„BERLINER ZEITUNG“: REDAKTIONSSTATUT SOLL SPARZWANG LOCKERN
: Statut gegen Abbau

Willkommen im Klub: Die Berliner Zeitung hat gestern ein Redaktionsstatut verabschiedet. Es soll die Rechte der RedakteurInnen gegenüber Chefredaktion und Verlag regeln – und die Qualität des Blattes langfristig sichern. Vorbild ist das Regelwerk der Süddeutschen Zeitung, auch bei Frankfurter Rundschau, taz, Mannheimer Morgen, Spiegel, Zeit und einigen anderen Blättern gibt es solche bei den Verlegern eher ungeliebten Statuten.

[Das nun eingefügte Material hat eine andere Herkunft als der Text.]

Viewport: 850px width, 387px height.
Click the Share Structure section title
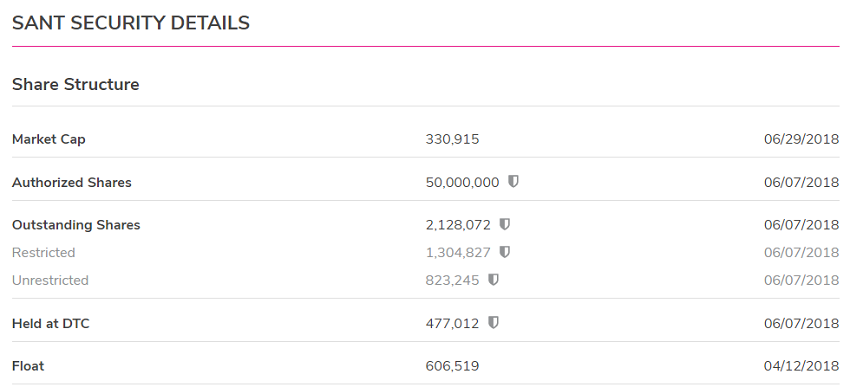(75, 85)
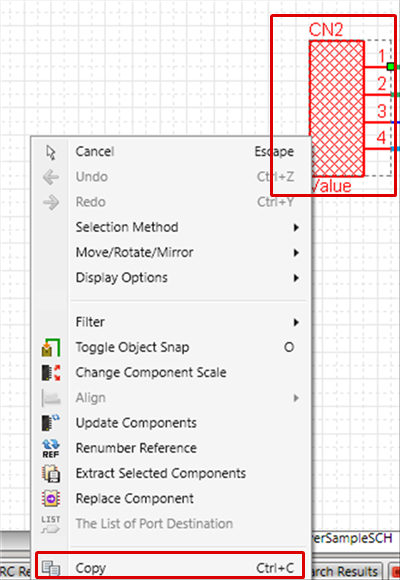Click the Toggle Object Snap icon
The width and height of the screenshot is (400, 580).
click(51, 348)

Redaktionsstatuten vermitteln ein gutes Gefühl, sind meist zarte Pflanzen – und immens wichtig. Sie garantieren und erhalten die publizistische Vielfalt im eigenen Blatt. Sie schützen vor möglichen Übergriffen des Verlages in redaktionelle Inhalte – zum Beispiel um Anzeigenkunden glücklich zu machen. Sie können diktatorischen Ambitionen der Redaktionsleitung zumindest vorbeugen. Und sie schaffen im Idealfall in der Redaktion so etwas wie innerbetriebliche Demokratie.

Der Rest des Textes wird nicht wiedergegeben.